1. If I buy this property, can I get private money or jv money to pay cash for the property or to refinance the property if the loan gets called?
2. Will I protect the seller and and have reserves of 2-3 months, have good insurance, etc., another words have a fiduciary duty toward the seller in case my tenant or owner finance buyer defaults on my agreement?
3. If I owner finance the buyer with a sub2, will I (post Dodd Frank) use a good RMLO to protect the Seller and myself in case the OO (Owner Occupant) Buyer gets and attorney and sues on the grounds that the owner did not follow the "ability to repay" rules?
4. Can I see owning this property if I need to get financing for it and own it? Do I love the location, the condition. the re saleability of it?
My BEST ADVICE is
-not to sell a sub2 acquisition on a wrap,
- but own it for a short time
-and re sell on a lease purchase to a retail buyer with reasonable credit financial means.

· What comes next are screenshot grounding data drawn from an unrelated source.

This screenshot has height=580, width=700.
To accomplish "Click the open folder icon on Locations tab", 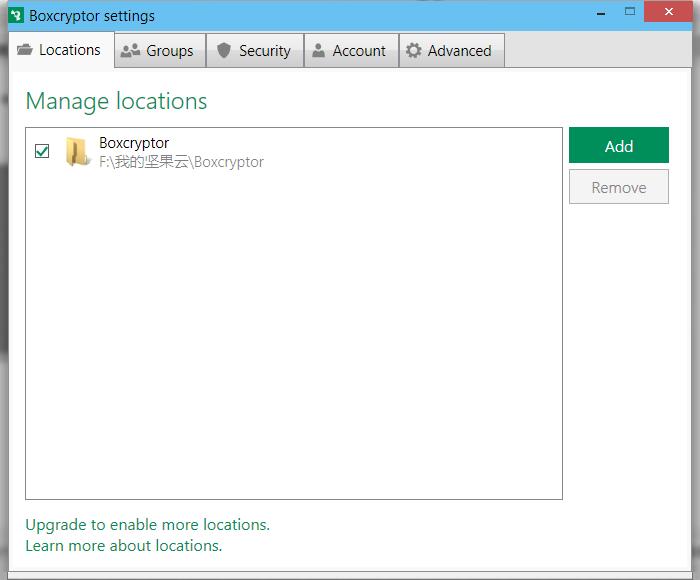I will (25, 50).
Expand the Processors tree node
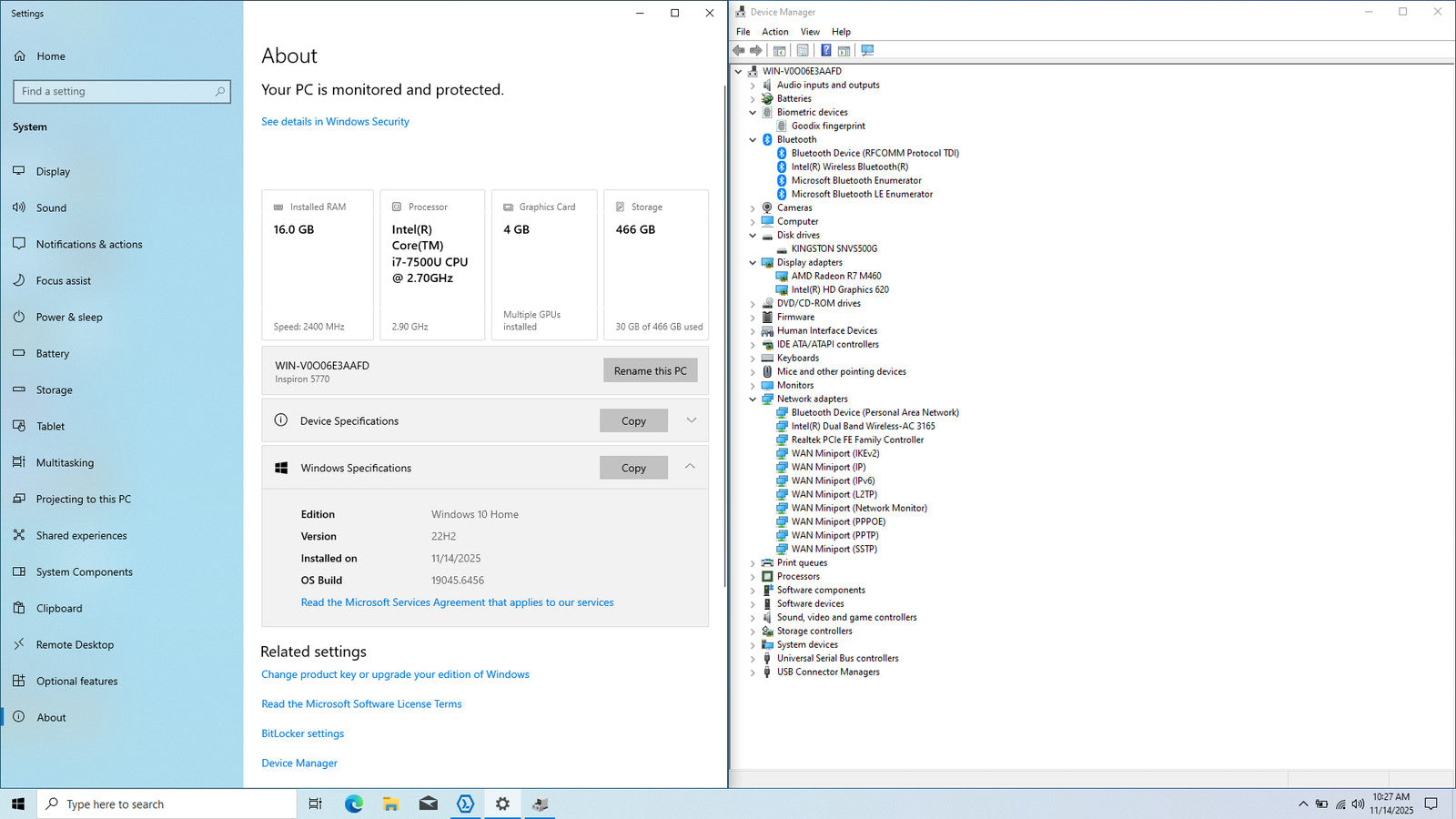This screenshot has width=1456, height=819. point(753,577)
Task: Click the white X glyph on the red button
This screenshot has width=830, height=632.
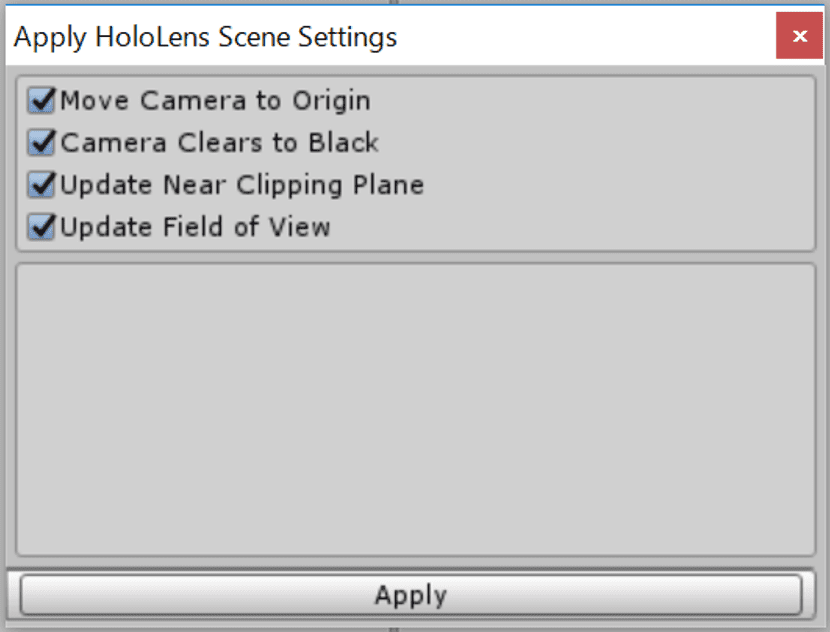Action: point(800,36)
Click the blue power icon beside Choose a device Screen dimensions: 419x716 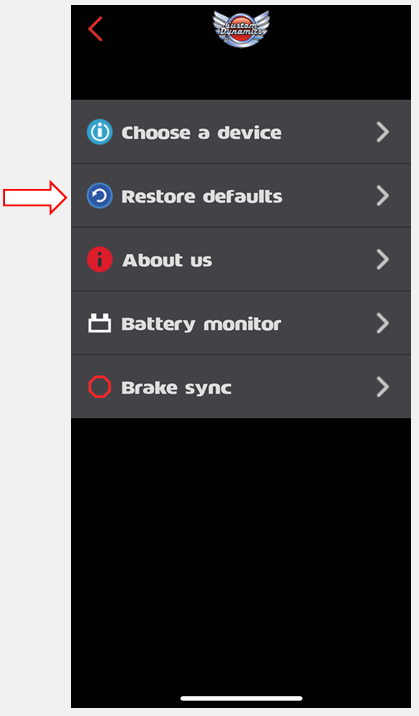pos(100,132)
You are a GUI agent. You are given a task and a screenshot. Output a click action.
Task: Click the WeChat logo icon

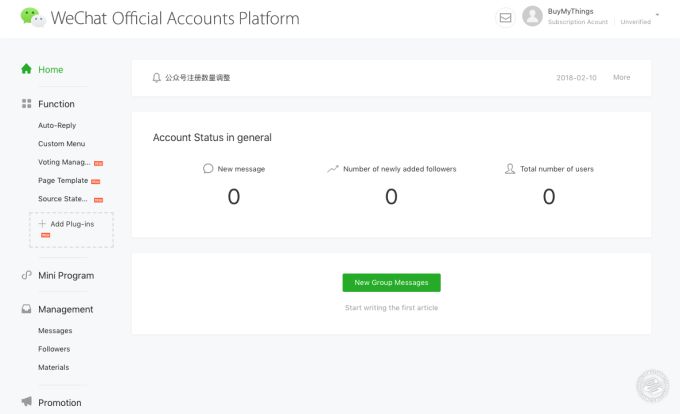32,17
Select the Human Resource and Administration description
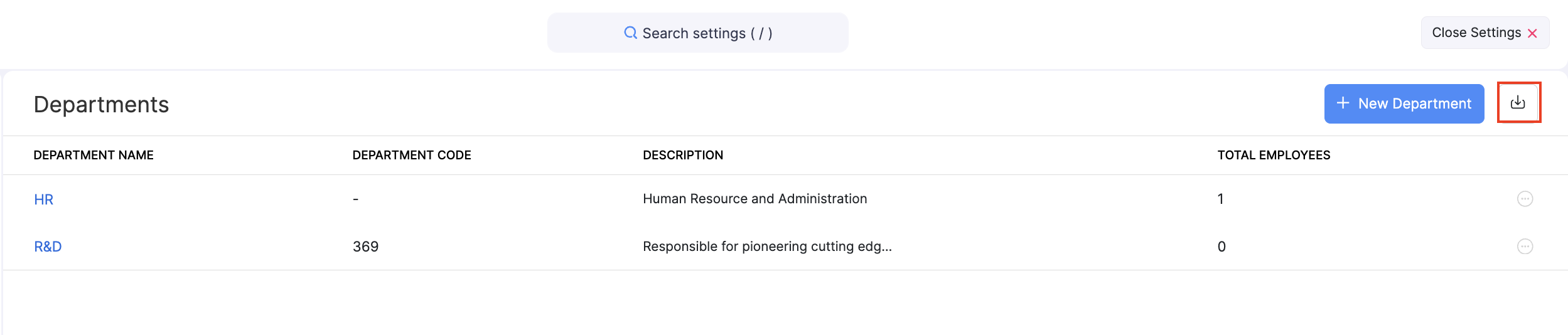Image resolution: width=1568 pixels, height=335 pixels. click(x=754, y=199)
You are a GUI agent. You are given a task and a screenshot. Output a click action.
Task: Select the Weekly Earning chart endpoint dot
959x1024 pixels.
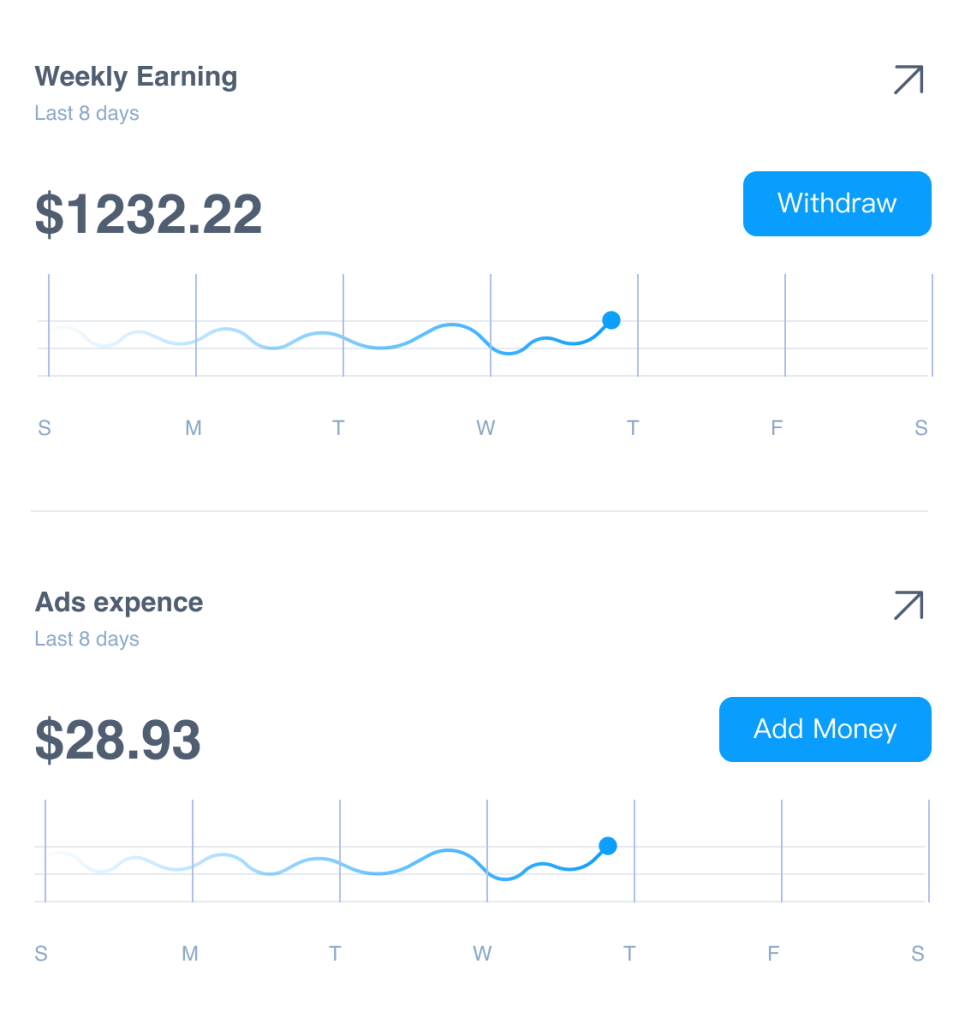[611, 320]
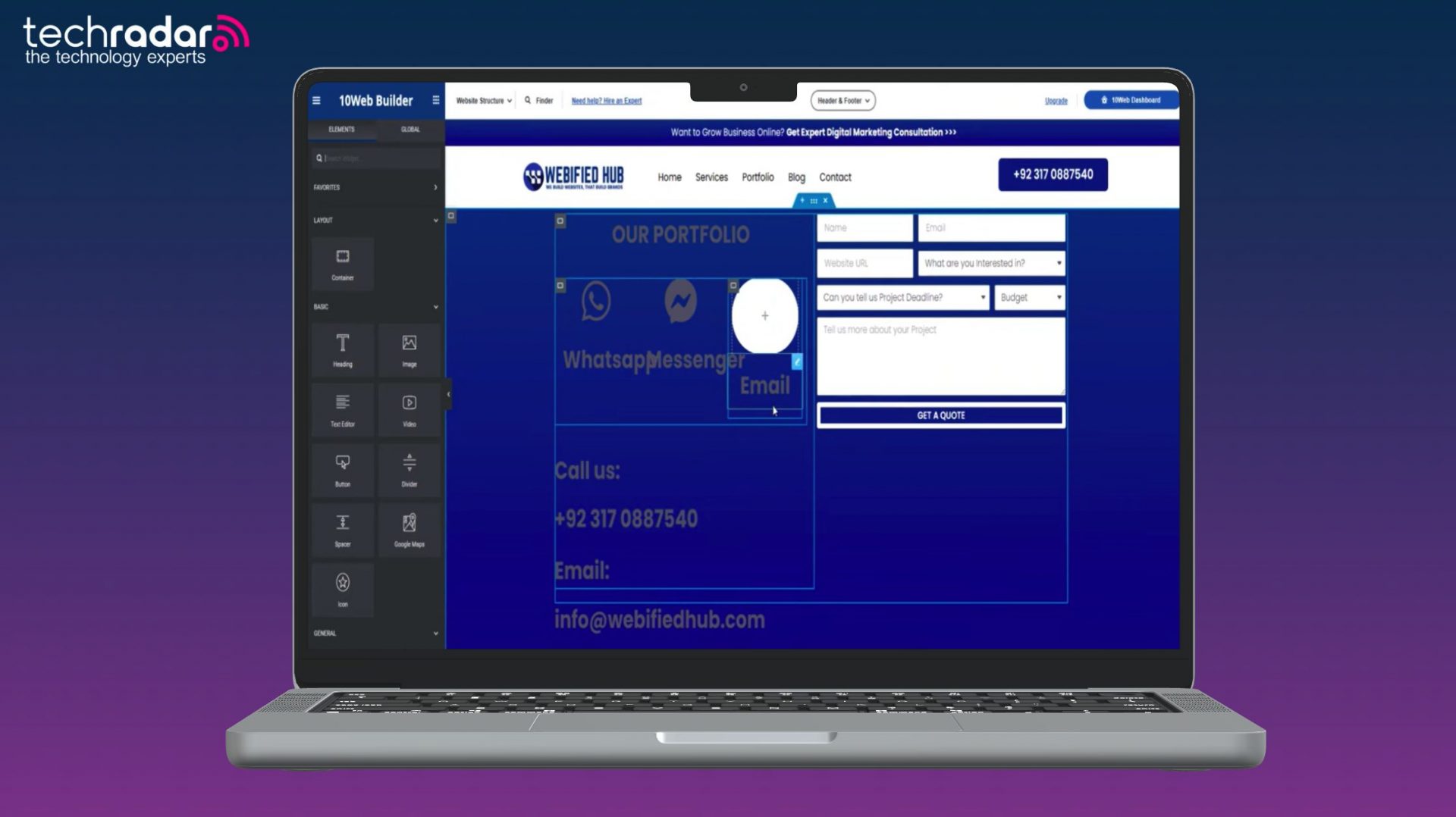This screenshot has height=817, width=1456.
Task: Pick the Container layout widget
Action: point(343,263)
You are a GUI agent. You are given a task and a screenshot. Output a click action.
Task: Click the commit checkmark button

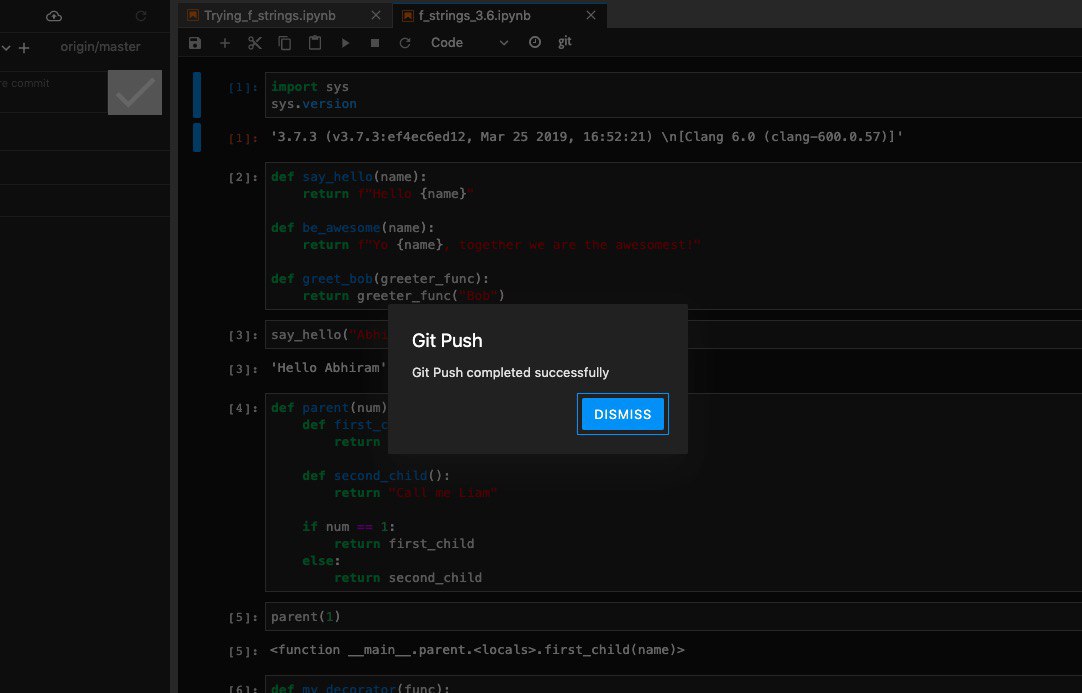pyautogui.click(x=134, y=93)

-This will get the existing financing paid off and develop a reputation with you the real estate investor as an ethical problem solver.
See my blog for sub2 info
Thanks @Brian Gibbons! It's all clear (well, one question down at the bottom). (On another thread I learned some good things on Sub2 from Jay). The only part of all this sub2 and wrap discussion that surprises me is that there's no written promise to the seller that we'll make the payments - I guess this is because that action would trigger the transaction to be something that requires a whole other level of formality that requires a license or whatever?
One small question - what do you mean by "the OO buyer sues because of ability to pay rules?" Again thank you.
@Brian Gibbons - another fast one: Do you just have an attorney work with you and the sellar to sign papers. No title company right? And do you get title insurance under the Special Warranty Deed to cover all but the original lien? Thx.
I should have @Bill G answer that :)
There is a long mortgage origination Dodd Frank summary here on my BP blog
Q: What is the penalty if I don’t comply with Dodd-Frank and I’m not exempt?
A: Any borrower on a consumer loan secured by real property has 3 years to bring suit against a lender for failing to consider the borrower’s ability to repay the loan.
If they succeed, the borrower is entitled to EVERYTHING THEY PAID THE LENDER FOR THE PREVIOUS 3 YEARS plus attorney fees, costs, etc.
At any time after the loan is made (3 years or not) the borrower may bring this as a defense in set off to any foreclosure action and recover the previous 3 years of payments!!
Hi Jon Quigley
Real Estate Is local.
Get your REIA president out to lunch
Ask him her for
2. Creative Real Estate attorney for sub2, trusts, lease options, partnerships, etc.
3. Great real estate broker
Are you licensed? I would be. Get referrals from other agents.
Thanks @Brian Gibbons. Yup I'm set for the RMLO/Attorney/RE Agent and will take RE classes in H2 of this year and am a member of local REI. But I'm also wanting to understand the low level mechanics of all these types of transactions (will have 3 day class on lease option soon).
For the #3 "OO sues" question I"m still a little confused. Are you saying that in case of a wrap this suit could happen? Because in a retail purchase by OO (end buyer OO) they would just get a traditional loan and that would wipe out the original lien. So I get what it is now, but now I'm not sure on the exact context of its application. Seems like it would apply only in a wrap scenario not a retail purchase.
Keep it simple
Buying terms whether it be lease option, wraparound mortgage, or subject to
Exit is generally lease to own.
You have a due on sale clause issue with the wrap or sub2 so sell it fast and get the OF retail buyer traditionally financed and original seller's loan paid off.
Dodd Frank has a penalty if you do not use an RMLO so use a RMLO and you are usually covered as to proving the ability to repay of the OF buyer. The penalty is severe as stated on my blog re Dodd Frank
All is clear. Your D-F blog was an excellent summary. Thx.